» EXERCISE BRIEF: Among the entries below, find the lines with the word "agent" and return them.

··· RAW DATA ···

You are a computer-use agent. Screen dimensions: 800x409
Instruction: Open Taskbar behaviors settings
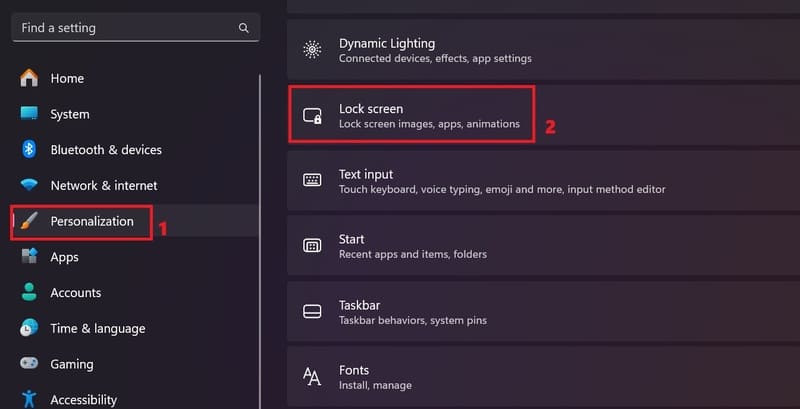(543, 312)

···
··· RAW DATA ···

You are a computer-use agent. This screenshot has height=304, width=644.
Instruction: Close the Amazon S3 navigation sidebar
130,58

···
··· RAW DATA ···

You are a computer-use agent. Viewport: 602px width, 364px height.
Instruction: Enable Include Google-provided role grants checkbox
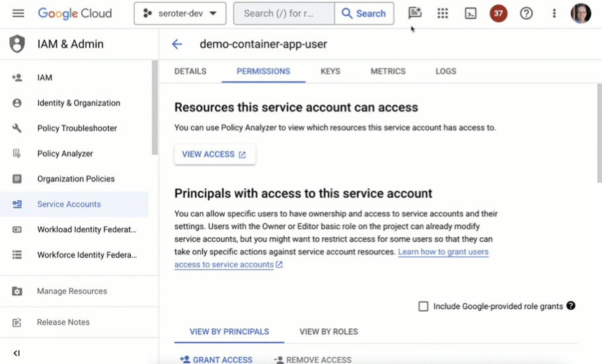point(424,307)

···

» EXPECTED OUTPUT:
You are a computer-use agent. Screen dimensions: 800x409
You are a computer-use agent. This screenshot has height=304, width=644.
You are a computer-use agent. Viewport: 602px width, 364px height.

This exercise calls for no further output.